ASSIGNMENT |
Would you transcribe only the lines below, from the one containing "The image size is (919, 423)." through the end of the material, exactly and with no pictures?

Segment Open

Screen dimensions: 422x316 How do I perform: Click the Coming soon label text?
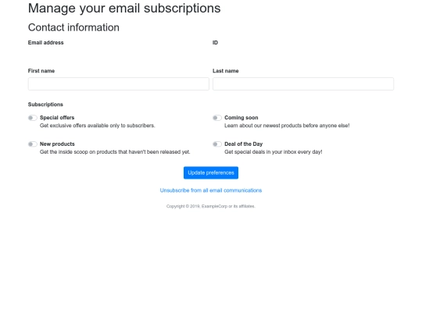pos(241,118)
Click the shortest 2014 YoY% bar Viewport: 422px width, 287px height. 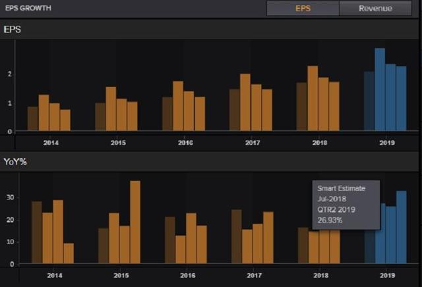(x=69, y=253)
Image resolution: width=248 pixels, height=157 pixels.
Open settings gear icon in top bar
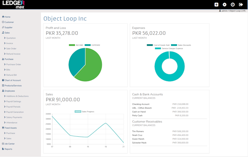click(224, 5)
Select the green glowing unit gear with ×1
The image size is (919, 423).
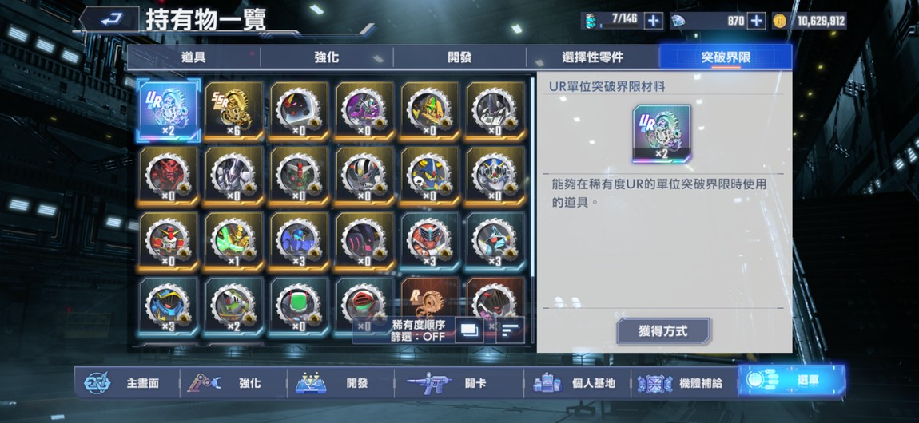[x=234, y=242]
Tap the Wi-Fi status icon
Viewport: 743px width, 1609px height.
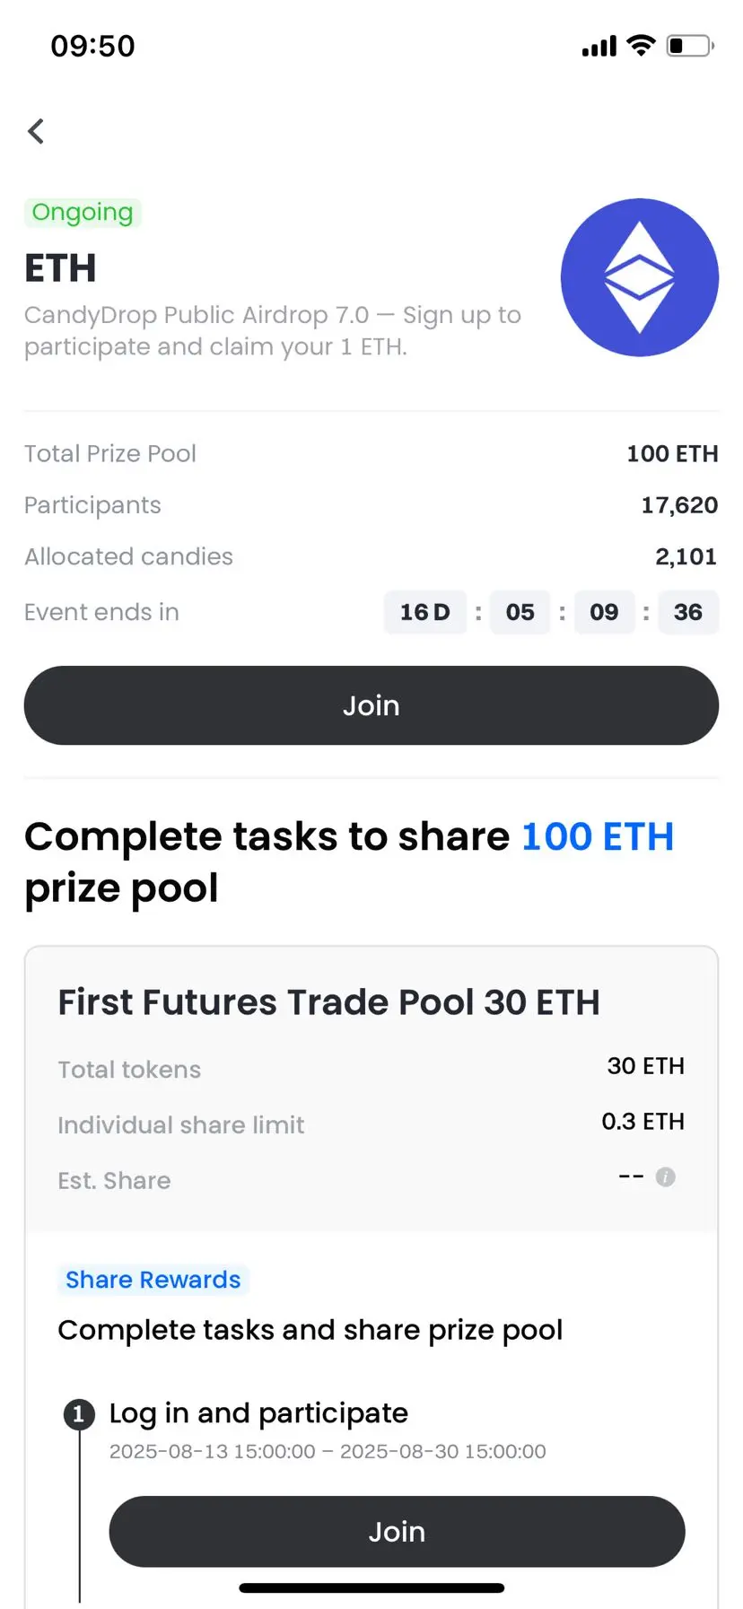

Segment Closed

THE COMPLETED TASK |
The image size is (919, 423).
[x=234, y=242]
Tap the Wi-Fi status icon
Viewport: 743px width, 1609px height.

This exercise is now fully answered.